The spat comes just after the two industries fought tooth and nail over the legislative cap on debit interchange fees, which was added to the Dodd-Frank Act by Sen. Dick Durbin, D-Ill. The battle over interchange fees continues to be fought in the courts.
"There's a longstanding battle between banks and merchants on who bears the cost for any of these breaches, and that battle only intensifies over this," said Mills. "Banks are the ones who ultimately need to reissue cards, and they bear a lot of the cost here. But the flipside is you have a view that there are a lot of merchants paying interchange fees to cover some of that fraud. You're quickly dusting up legislative battles of the past over Durbin that nobody really wants to relive."
Donovan called the Carper legislation a "good start," but said that his group is pushing for several additional provisions to any legislation, including language that requires the entity that is breached, such as Target, to be responsible for the ensuing costs.
"When there's a breach like this, the cost of making sure the consumers are protected is covered by the financial institution that issues the card," he said. "We're the ones making the decision to reissue the card and monitor the accounts, and we also have the obligation to notify the consumer."
Merchants, however, are arguing that banks need to beef up security for their credit cards, including instituting the "EMV" chip standard that is used elsewhere around the world for authentication.

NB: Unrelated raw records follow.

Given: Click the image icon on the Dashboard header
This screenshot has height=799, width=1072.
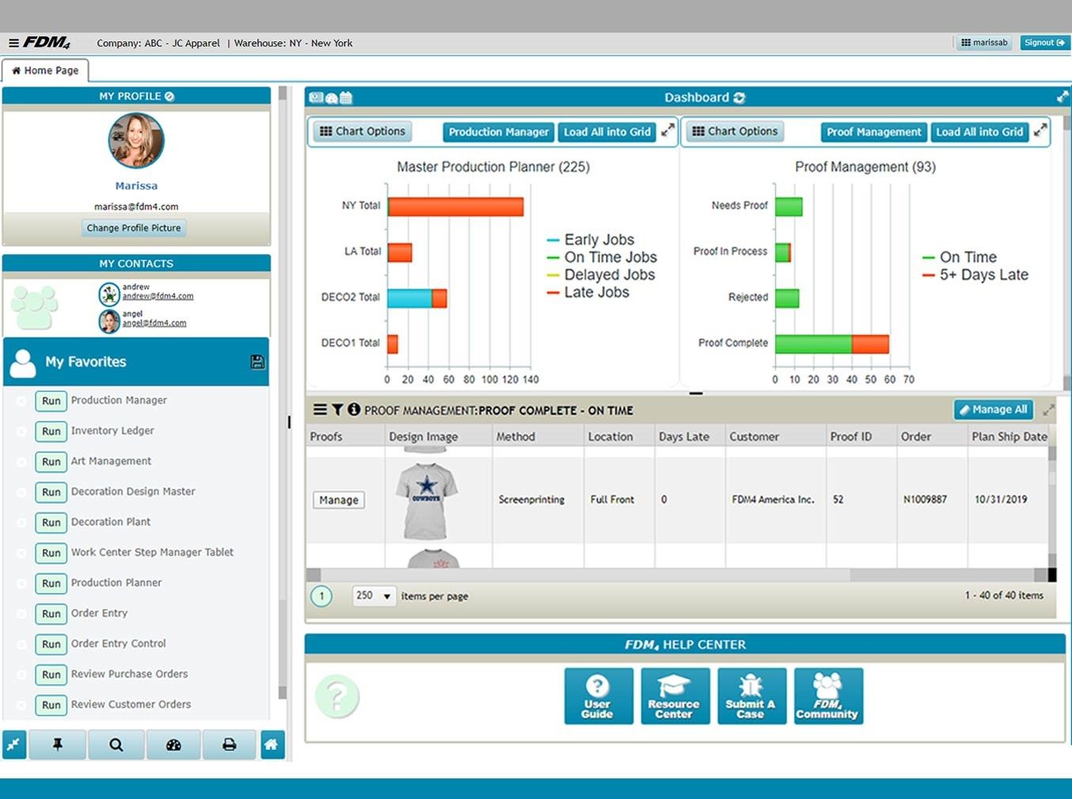Looking at the screenshot, I should pos(316,97).
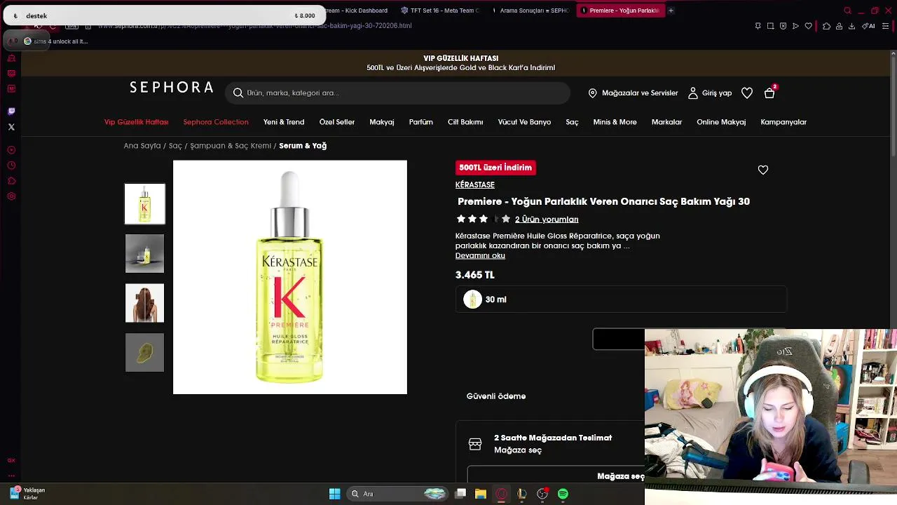Open the Makyaj menu
Viewport: 897px width, 505px height.
click(x=382, y=122)
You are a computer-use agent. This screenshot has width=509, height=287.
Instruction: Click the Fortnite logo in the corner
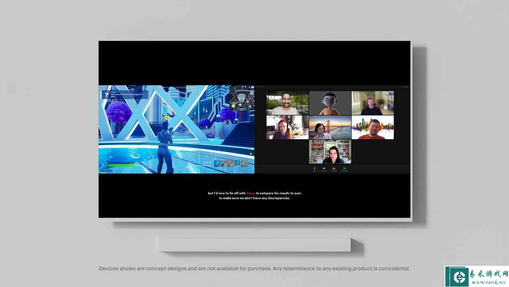(x=106, y=171)
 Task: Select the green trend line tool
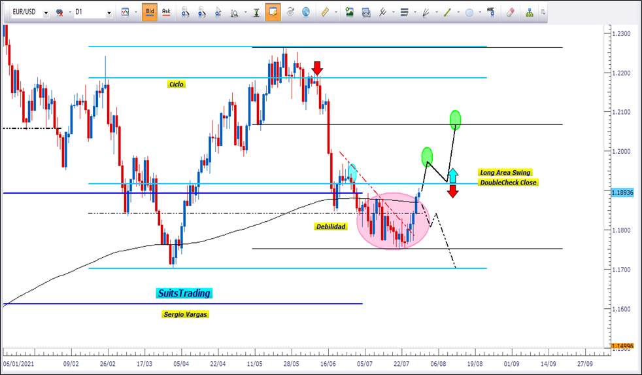tap(447, 12)
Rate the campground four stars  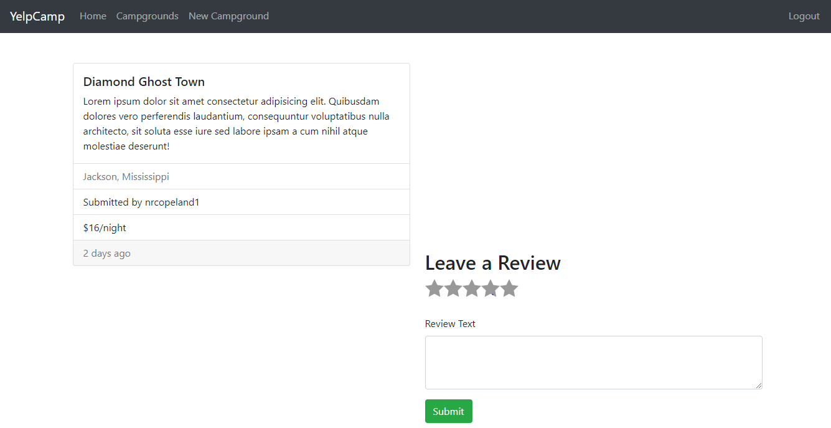pyautogui.click(x=490, y=288)
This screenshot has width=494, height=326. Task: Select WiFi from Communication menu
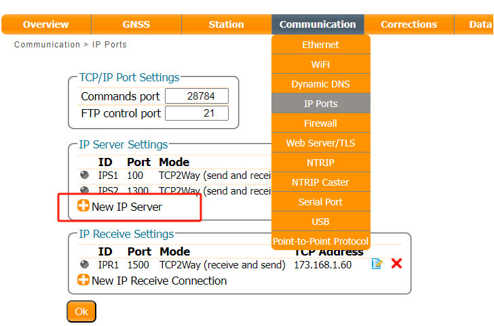pyautogui.click(x=320, y=64)
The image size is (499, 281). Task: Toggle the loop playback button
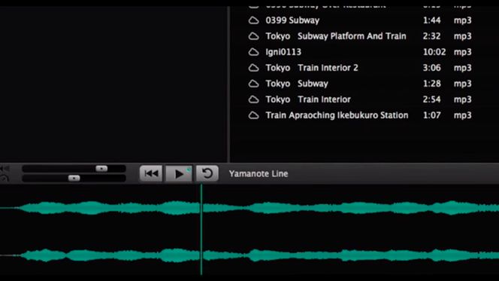point(207,173)
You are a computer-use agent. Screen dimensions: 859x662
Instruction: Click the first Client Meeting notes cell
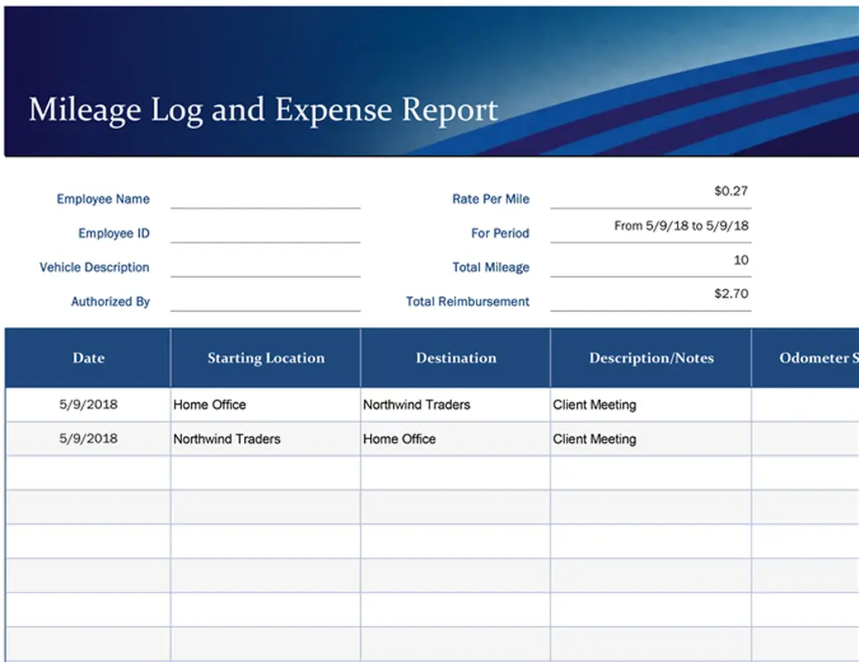coord(594,405)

"Continuing to issue outdated cards, and saying that someone else has to pay for it when that card gets hacked, doesn't make sense. For some time now, we have been saying we need PINs and chips," Mallory Duncan, a senior vice president and general counsel at the National Retail Federation, said in an interview. "If you're going to reduce fraud, at a minimum you need both."
A Jan. 21 letter to lawmakers from NRF, suggesting that faulty security features in bank-issued cards was a culprit in the Target breach, triggered an angry response Wednesday from the Independent Community Bankers of America. "Retailers and their processors not banks are responsible for the systems in their stores," Camden Fine, the group's chief executive, said in a release.
Paul Merski, ICBA's executive vice president for congressional relations and chief economist, said in an interview that added requirements for banks in a data security bill would be misguided. He argued that the problem of data breaches has lately been "at the retail level which does not involve the financial services sector."
"We're concerned that the new focus is not misplaced on adding more and complex rules and regulations on the financial services sector if that's not where a breach occurs," he added.
Mills said the lobbying power of the two sides could put lawmakers in the difficult position of needing to choose sides in a legislative showdown.
"Given these guys are pretty equally matched on the influence side, there's not a strong desire to open up a battle," he said.